The model was highly confident in the three grammatical sentences, giving all sentences probability above 0.999. The model recognized three of the four ungrammatical sentences, giving them low probabilities.

Curiously though, the model was highly confident in the fifth sentence, having given it a high probability of above 0.996, even though the sentence is clearly ungrammatical, with 'lake' a NOUN in the place of a VERB. 🤔

You probably noted that I referred to the probability as 'score' earlier, which is probably not the most accurate word to use in this context. Although the model was trained to 'recognize' grammar, as an LLM, the probability is in fact the likelihood of the sentence. In other words, when the model sees 'I love to eat ables.', the output of 0.24 indicates the likelihood of the sentence, where 'ables' is the NOUN that follows 'eat'. Of course, this is unlikely.

Curiously, the model scored 'I lake to eat apples.' high, indicating the model believes this sentence is highly likely, even though it should not be likely at all. However, we do need to remember that our training data was highly skewed, where 70% of the training data was grammatical. There is a possibility the model learned to recognize grammatical sentences better than its ungrammatical counterparts due to the skewness in the training data. We also have to remember our model only scored ~88% in accuracy, suggesting the model is correct only 88% of the time. Of course, since the training data was not balanced, accuracy is a poorly chosen metric to begin with. Hence MCC is the metric used to evaluate the CoLA dataset in the GLUE benchmark.

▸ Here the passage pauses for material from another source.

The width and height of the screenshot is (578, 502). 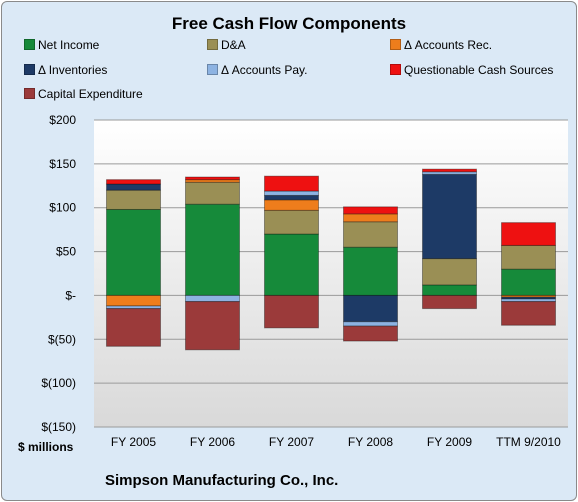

The incorrectly classified example above is an example of False Positive, where the true label is negative while the model predicted it to be positive. The counterpart of False Positive is False Negative, where the true label is positive while the model predicted it to be negative.

So, onto the question I posed at the beginning: "Do LLMs actually understand grammar?" Well, here are my two cents: 'Understand' is a strong word that's difficult to define. Do our dogs 'understand' the word 'sit'? Or are they just doing it out of reflex because they've associated the action of sitting with treats? We know that LLMs are mimicking what they have been exposed to, which to some extent I'd argue is a shallow level of 'understanding'. That is how we learn languages as a baby after all, we hear what our mothers say and try to utter the same sound. But do LLMs really understand grammar in the sense that a NOUN follows a VERB and an ADJ is used to describe a NOUN? Perhaps not really. They just know certain words are commonly associated with others in the larger corpus.

Of course, this is a controversial and complex question, and I would love to hear your thoughts on this as well! And don't forget to try out the GAC model with your own examples!